We believed in the existence of Santa at some point in our lives. Now that we’re old enough to know the truth, it is time to pass on this magic to our kids. The Polar Express helps you bring magic into the lives of your kids. It nurtures their creativity and imagination. Above all, believing in Santa encourages generosity, kindness, and joy among children.
9. The Snowman
Now that fall season is over, it’s time for winter. And what do children love to do during this season? Build a snowman!
In a wordless storybook by Raymond Briggs, The Snowman follows the adventure of a child with the snowman he made who comes to life. They played inside the house at midnight, making sure that they’re quiet enough so that the boy’s parents wouldn’t hear them. Then, the snowman takes the boy outside, and they went on an adventure of a lifetime. But just like any other snowman, this magical thing melted as the boy wakes up in the morning. And the child will forever remember the times he spent with the snowman he built.
While the book circles on a wonderful adventure between a child and his snowman, Briggs concluded the story with reality. He wanted to show the audience that endings aren’t always happy: a snowman melts, birds die, flowers wilt.
Although it seems gloomy to tell your children that nothing lasts forever, it is essential to teach them to treasure what they have at the present before it’s too late. At a young age, children must learn how to value the people around them and the blessings they have. This way, they can be truly happy and live life with no regrets.
10. The Velveteen Rabbit
Also known as How Toys Become Real, Margery Williams’ The Velveteen Rabbit presents the immense power of love. The story begins with the stuffed rabbit given to the boy on Christmas day. However, he fails to recognize this rabbit made from velveteen since it is old-fashioned compared to his other toys. One day, the wise and old Skin Horse shared his knowledge with the rabbit. He tells the rabbit that a toy can only be real if a child genuinely loves it. The rabbit’s excitement soon fizzles out when he realized that he only has a slight chance of achieving it.
There came a time when Nana gave the rabbit to him because he lost one of his toys. This was when the boy learned to love the velveteen rabbit. The rabbit became worn out, but it was happy. When the boy got sick, the velveteen rabbit stayed with him until he got better. But then the doctor advised that all of the boy’s things must be burned, and that includes the velveteen rabbit. Feeling down, the stuffed toy cried real tears, and a flower appeared.
The Nursery Magic Fairy stepped out of the flower then turned the rabbit into a real one. After that, she took him to the forest, where he lived with other rabbits. One time, the boy recognized the rabbit as it played in their garden. But the rabbit was only there to get one last look at the boy who genuinely loved him.

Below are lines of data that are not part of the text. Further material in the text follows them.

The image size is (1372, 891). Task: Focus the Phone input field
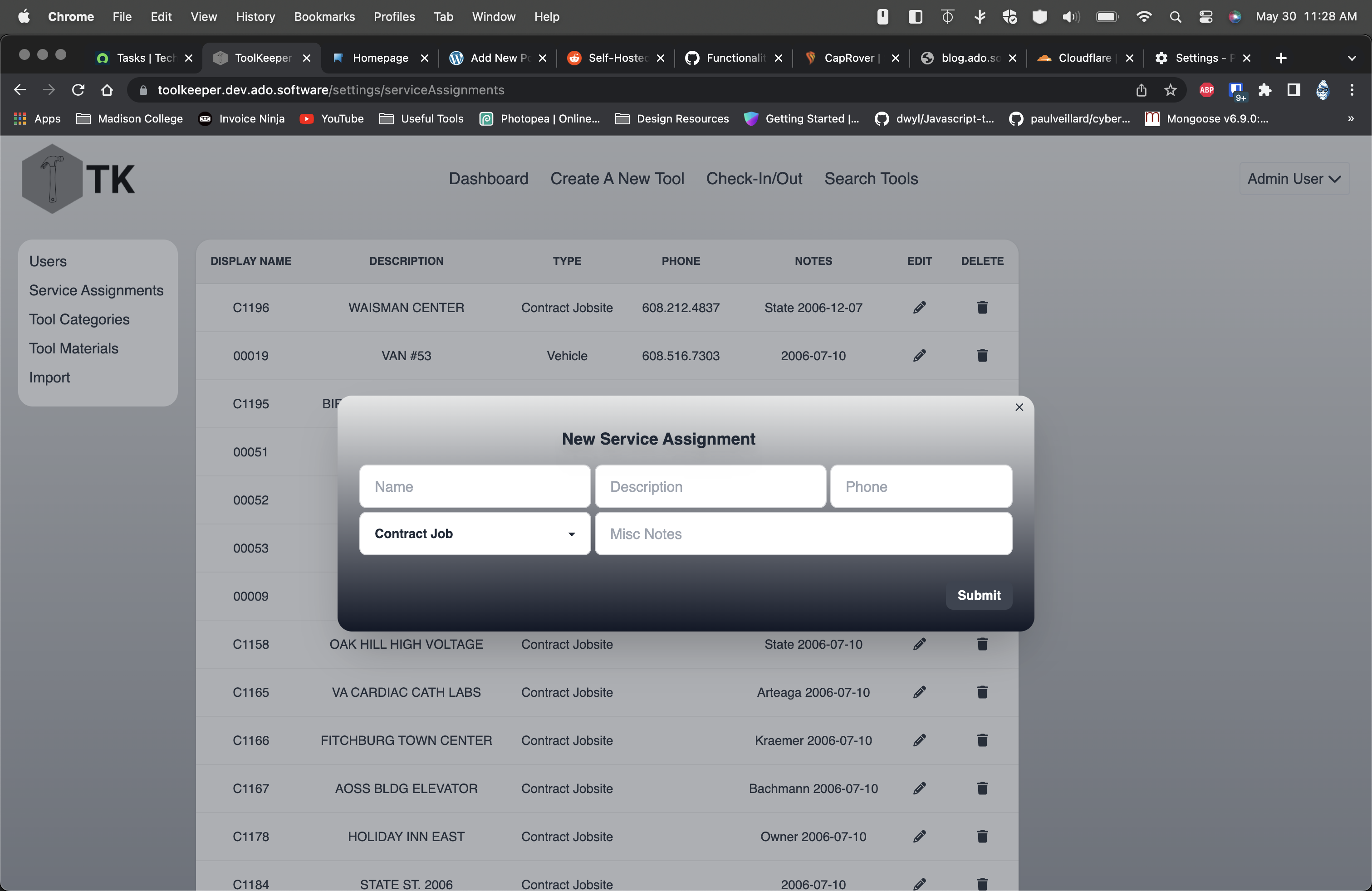[921, 486]
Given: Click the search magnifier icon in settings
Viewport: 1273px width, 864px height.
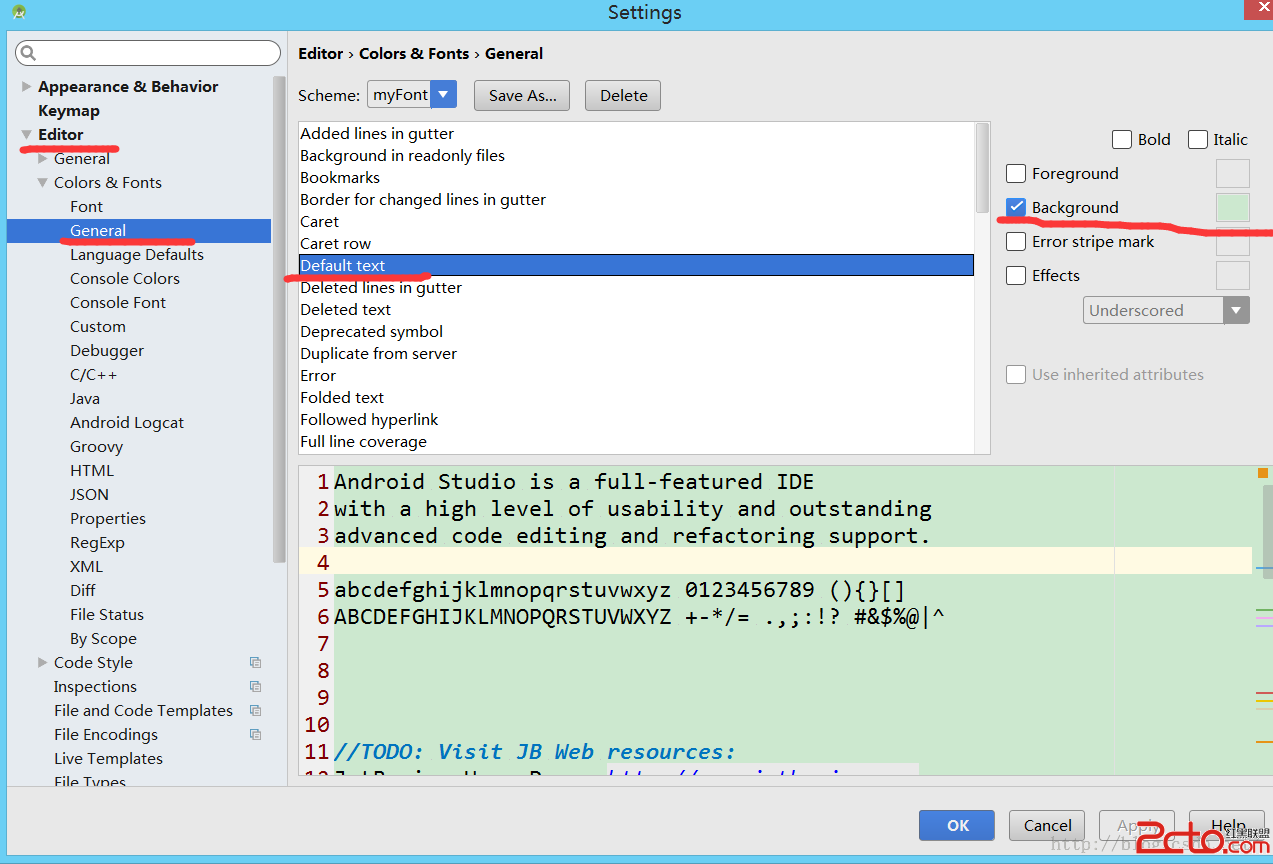Looking at the screenshot, I should [x=28, y=53].
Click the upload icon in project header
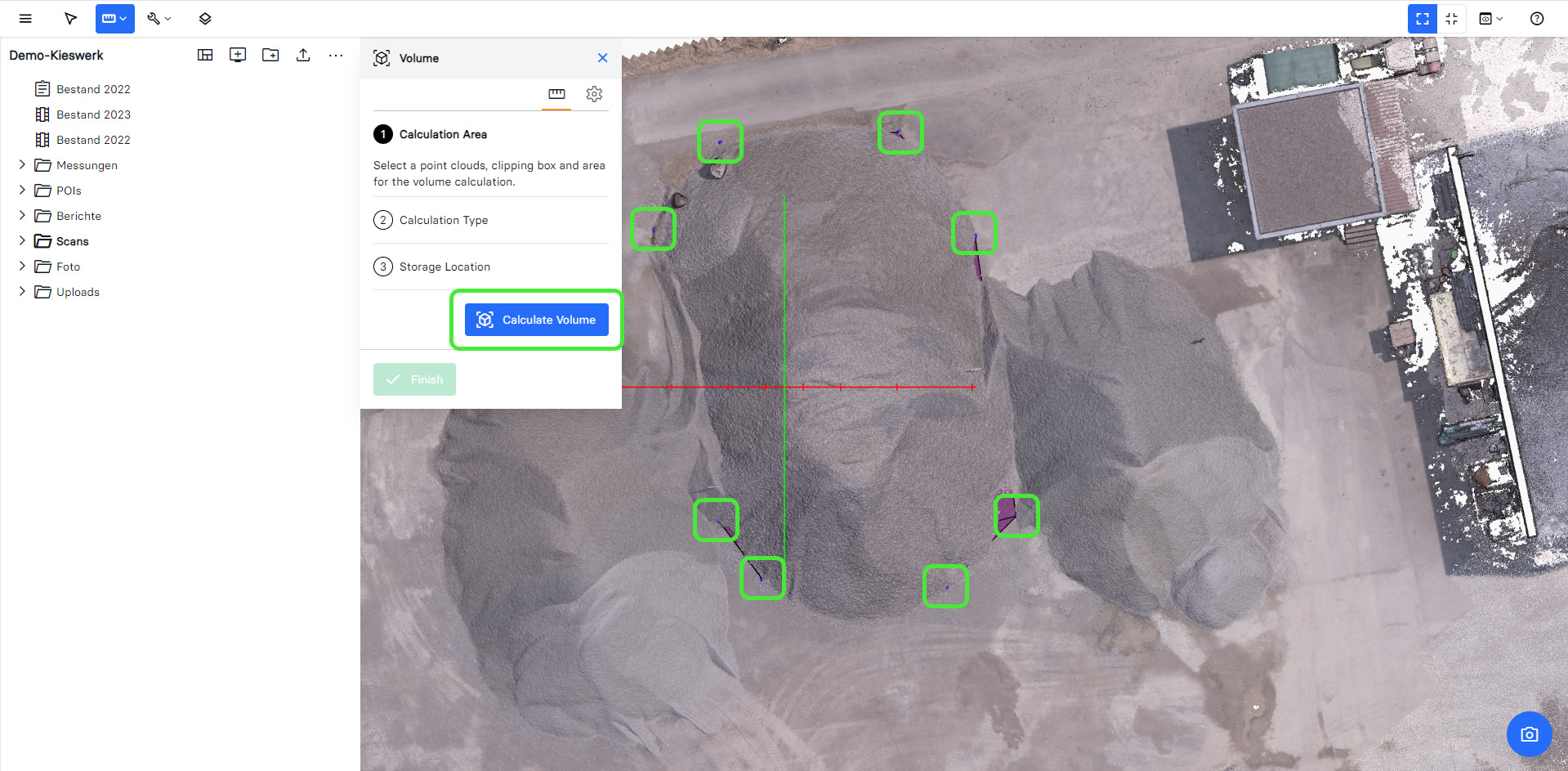The height and width of the screenshot is (771, 1568). pyautogui.click(x=303, y=55)

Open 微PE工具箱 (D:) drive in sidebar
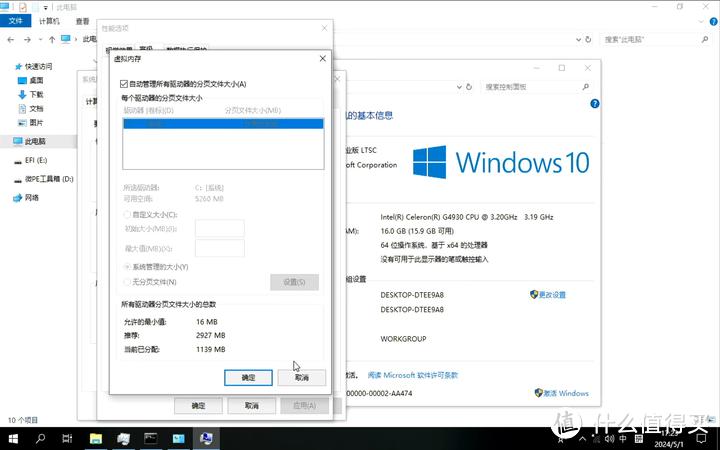point(49,179)
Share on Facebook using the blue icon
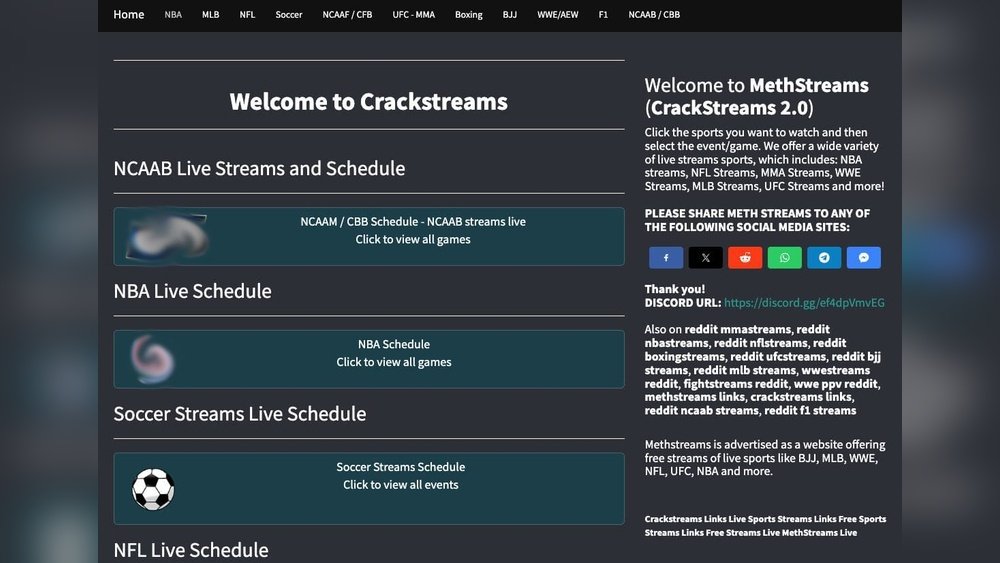This screenshot has width=1000, height=563. 666,258
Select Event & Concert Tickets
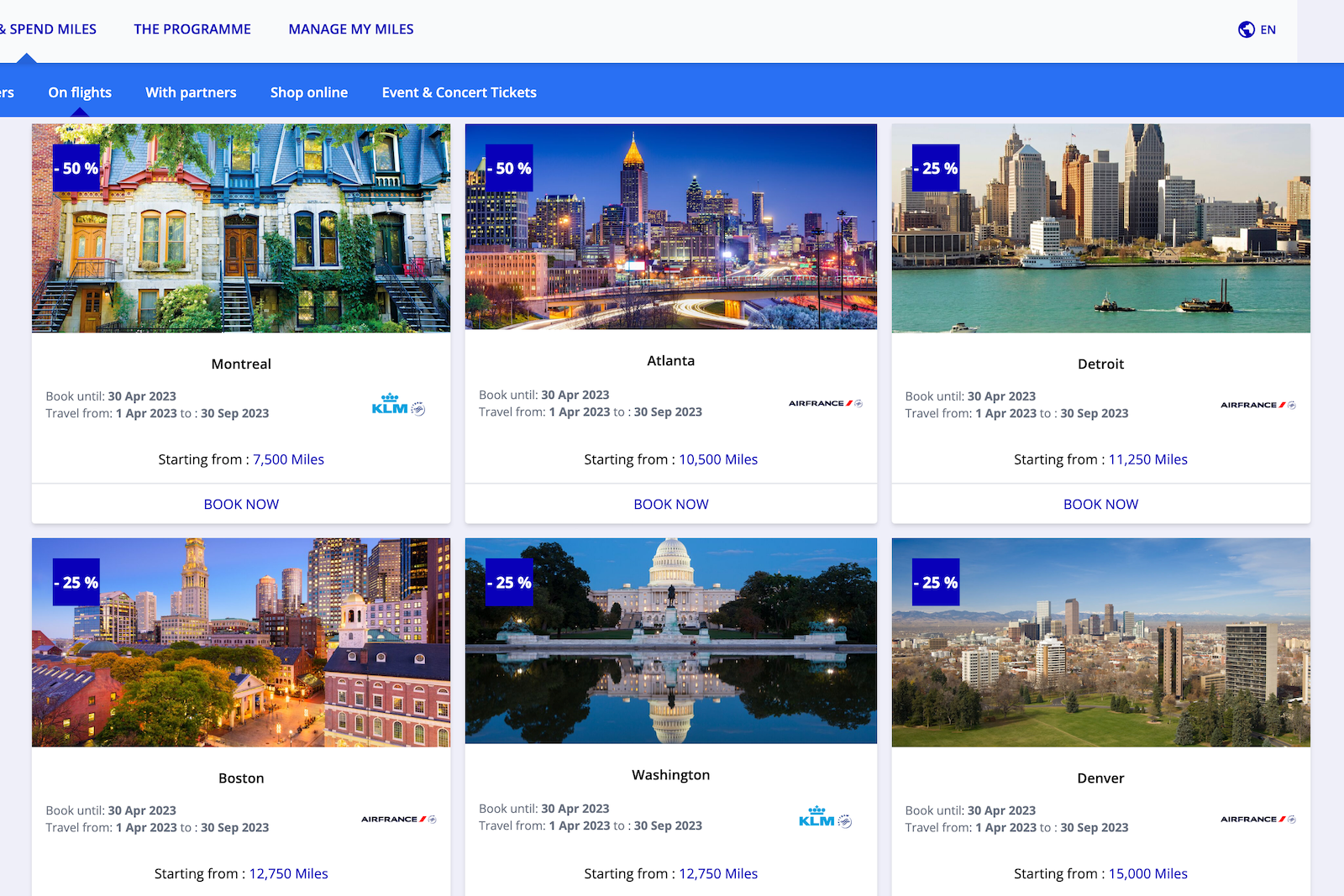This screenshot has height=896, width=1344. (x=459, y=92)
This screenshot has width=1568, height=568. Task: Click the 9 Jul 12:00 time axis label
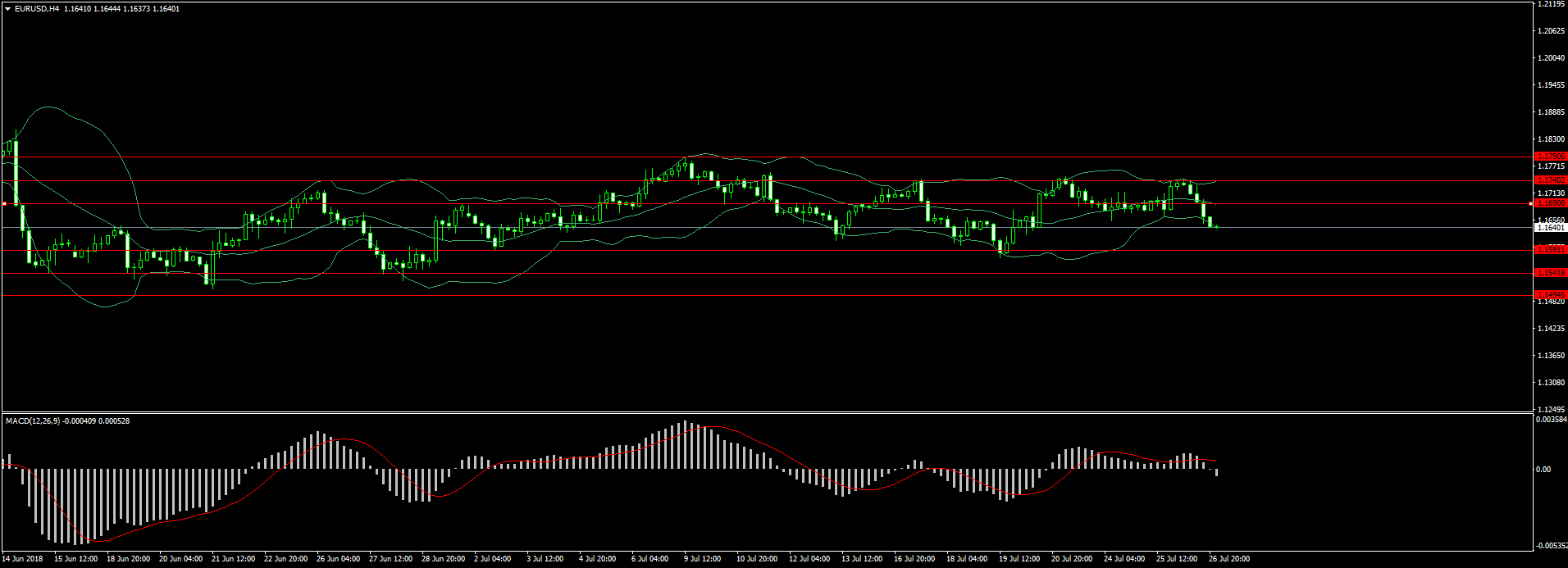point(702,559)
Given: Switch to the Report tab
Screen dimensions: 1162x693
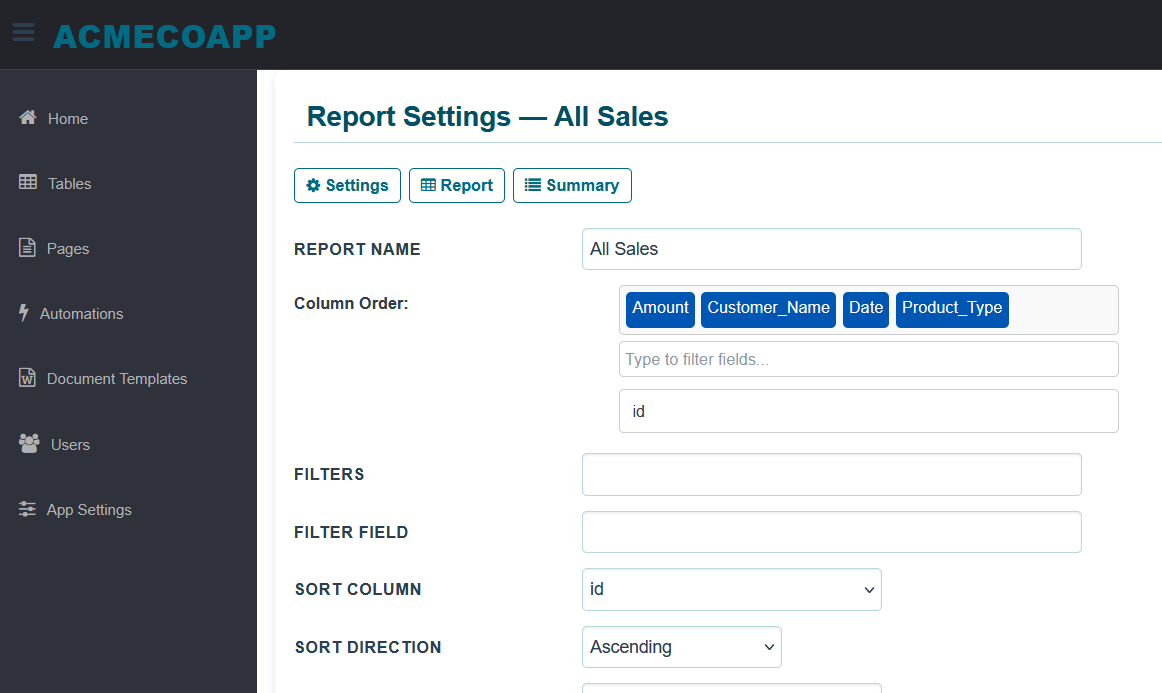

The Velveteen Rabbit will serve as a reminder for both young and older people that we can only show our true selves to those who love us. Likewise, we can only be true to the people we love.
While the story of Christmas stemmed from the Bible, which has sold 3.9 billion copies as of 2012, countless tales have been shared for generations. These fictional stories gave us real-life lessons, no matter how old or young we are. They added more meaning to the holidays and brought light to our lives. However, some adults don’t care about Christmas anymore. So if you’re one of them, remember that even the Grinch, who had a shrunken heart, learned to love Christmas—you should too!